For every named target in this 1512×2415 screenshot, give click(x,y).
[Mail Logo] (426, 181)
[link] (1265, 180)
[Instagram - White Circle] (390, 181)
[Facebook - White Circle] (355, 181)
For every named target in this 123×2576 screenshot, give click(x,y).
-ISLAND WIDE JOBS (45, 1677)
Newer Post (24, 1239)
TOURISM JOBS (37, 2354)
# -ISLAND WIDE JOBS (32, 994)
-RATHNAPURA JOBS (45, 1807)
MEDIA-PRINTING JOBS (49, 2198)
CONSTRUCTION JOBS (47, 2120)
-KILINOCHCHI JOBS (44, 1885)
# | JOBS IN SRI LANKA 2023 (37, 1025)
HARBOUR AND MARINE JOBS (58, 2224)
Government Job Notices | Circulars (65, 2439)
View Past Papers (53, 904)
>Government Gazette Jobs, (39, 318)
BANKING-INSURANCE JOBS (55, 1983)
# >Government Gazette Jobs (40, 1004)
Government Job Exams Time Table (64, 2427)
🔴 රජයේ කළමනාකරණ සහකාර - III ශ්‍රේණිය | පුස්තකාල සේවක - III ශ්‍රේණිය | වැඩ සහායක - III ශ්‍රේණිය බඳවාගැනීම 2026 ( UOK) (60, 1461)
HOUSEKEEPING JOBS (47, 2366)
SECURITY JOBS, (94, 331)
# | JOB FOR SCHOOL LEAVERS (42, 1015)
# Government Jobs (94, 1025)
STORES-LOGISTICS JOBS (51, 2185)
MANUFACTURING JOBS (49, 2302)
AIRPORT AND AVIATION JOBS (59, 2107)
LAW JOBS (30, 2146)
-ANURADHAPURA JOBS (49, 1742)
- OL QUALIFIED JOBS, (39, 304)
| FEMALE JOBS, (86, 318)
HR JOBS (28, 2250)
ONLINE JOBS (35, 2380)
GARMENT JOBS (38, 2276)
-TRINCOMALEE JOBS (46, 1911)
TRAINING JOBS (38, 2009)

▸ Exercise goal
Where does the string "Government" appear in the records? Copy every line that holds it.

▸ Written answer
Government Job Notices | Circulars (65, 2439)
>Government Gazette Jobs, (39, 318)
# >Government Gazette Jobs (40, 1004)
Government Job Exams Time Table (64, 2427)
# Government Jobs (94, 1025)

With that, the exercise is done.